***** ARTICLE *****
The author has been described by News Ltd as an "iconoclast", "Svengali", a pollie's "economist muse", and "pungently accurate". Fairfax says he is a "Renaissance man" and "one of Australia’s most respected analysts." Stephen Koukoulas concludes that he is "85% right", and "would make a great Opposition leader." Terry McCrann claims the author thinks "‘nuance’ is a trendy village in the south of France", but can be "scintillating" when he thinks "clearly". The ACTU reckons he’s "an enigma wrapped in a Bloomberg terminal, wrapped in some apparently well-honed abs."

Thursday, January 13, 2011

Inflation watch: Is the labour market at or near full employment?

Today's numbers were what I expected when speaking to a colleague a few minutes before the release: a bit of payback in the total employment numbers after months of incredibly strong growth, but a reduction in the participation rate, which had hit all time record highs but tends to bob around month-to-month. I expected the combined result to generate a lower unemployment rate, which it did printing at 5.0% (actually lower if you do not round). The two interesting questions are: (1) are we at the full employment rate of unemployment below which we start seeing wage price pressures; and (2) what will be the impact of the QLD floods on the next few unemployment prints? On the first, the consensus is broadly yes.

In fact, if you throw in $6 billion plus of extra public and private investment in QLD over the next year or two, and the $37-43 billion worth of spend on the NBN that does not seem to be incorporated into market economists' forecasts for aggregate demand, combined with new found price pressures arising as a result of the tragic destruction of the supply-side in QLD, the inflation outlook suddenly got a lot more complex.

In relation to the second question, I will take a counter-intuitive stand based on no hard analysis and speculate that a material fall in the QLD participation rate in January will offset reduced employment growth such that next month's unemployment numbers print near 5.0% (ie, we do not get a big spike in UE).

Here is what HSBC's Paul Bloxham had to say today:

"The key message is that the labour market was tight in December. The Goldilocks story of employment growth being equally matched by increased participation in the labour market is turning out to be too good to be true. As a result, the unemployment rate fell to 5.0%, though if you look a little deeper, technically it is now in the 4s: 4.98%. Interestingly, the unemployment rate for males has fallen more than females, which may reflect the types of jobs that are being created in the economy – construction and mining etc.
*****
> _WHAT YOU NEED TO DO_:
A – Reproduce the portion of the post on full employment that runs from "Today's numbers were" down to "is broadly yes.".
B – Carry on the post on full employment past its final sentence.
You will not need the records for this work.
***** INFORMATION SHOWN *****
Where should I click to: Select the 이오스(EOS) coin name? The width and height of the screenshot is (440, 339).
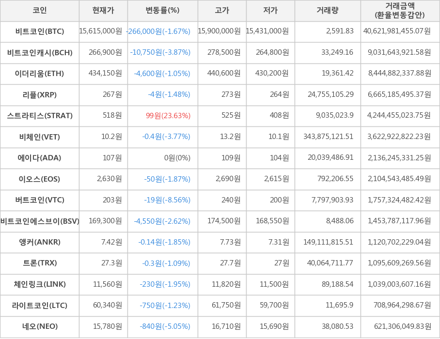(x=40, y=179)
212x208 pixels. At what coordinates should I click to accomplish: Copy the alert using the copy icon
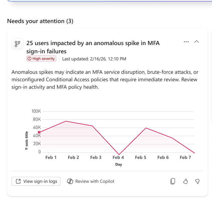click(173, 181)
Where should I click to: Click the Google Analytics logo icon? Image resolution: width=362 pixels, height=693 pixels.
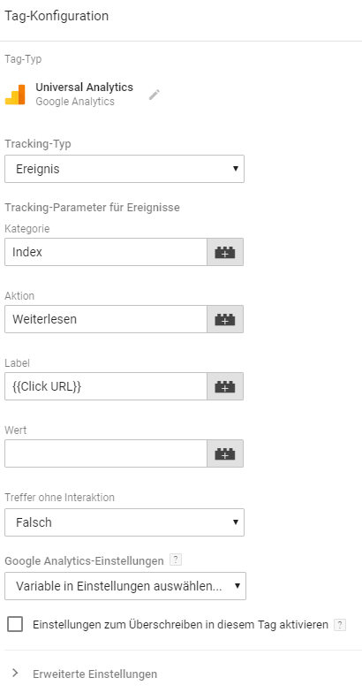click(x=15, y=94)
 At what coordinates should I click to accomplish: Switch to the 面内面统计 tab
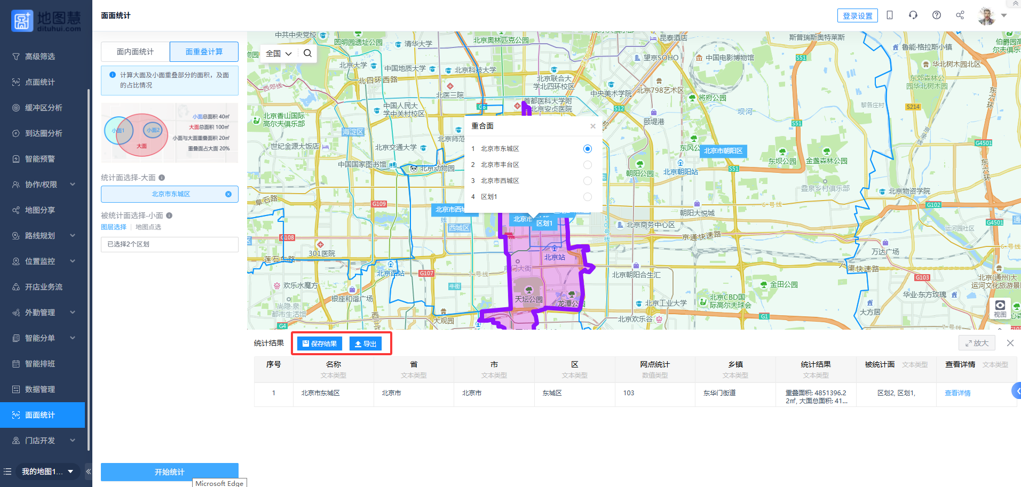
*****
> _TASK RESULTS_:
A –
Today's numbers were what I expected when speaking to a colleague a few minutes before the release: a bit of payback in the total employment numbers after months of incredibly strong growth, but a reduction in the participation rate, which had hit all time record highs but tends to bob around month-to-month. I expected the combined result to generate a lower unemployment rate, which it did printing at 5.0% (actually lower if you do not round). The two interesting questions are: (1) are we at the full employment rate of unemployment below which we start seeing wage price pressures; and (2) what will be the impact of the QLD floods on the next few unemployment prints? On the first, the consensus is broadly yes.

B –
These signs that labour demand is running ahead of labour supply are likely to be concerning for the central bank, which has a keen eye on wage and inflationary pressures. As we have said before, the labour market is probably the best guide to what is happening in the economy at the moment. We think this is also likely to be the view the Reserve Bank.

The floods in Queensland are clearly a significant event for the economy, and will clearly affect the labour market too. Our view remains that while they are a short term downside risk to activity, in the medium-term the reconstruction efforts and expenditure on replacing durable goods will boost the economy. This boost will occur at a time when the economy is already operating at near-capacity and the labour market is already very tight. Indeed, the unemployment rate for those skilled in construction and mining is likely to already be very low. The likely result is further upside risk to inflation."


JP Morgan's Helen Kevans answered the full employment question in the affirmative:

"Having overshot market expectations each month since March last year, the employment numbers surprised on the downside today. The employment report showed that only 2,300 jobs were created in December (J.P. Morgan: +20,000; consensus: +25,000) - still a small positive result but one that was in sharp contrast to the 32,900 average monthly gains recorded throughout 2010. None theless, the economy still managed to add a record 364,000 jobs in CY2010. Further underscoring the strength of the labour market, more than 80% of these were full-time.

Indeed, the labour market report was far from bad news. The unemployment rate slipped from 5.2% to 5.0%, a level we believe is consistent with full employment. This fall was, to some extent, helped along by a drop in the labour force participation (LFP) rate, but with the participation rate still running well above its long-run average, the drop in the unemployment rate and, more generally, the tightness of the labour market, cannot be discounted."


Aloha from Hawaii.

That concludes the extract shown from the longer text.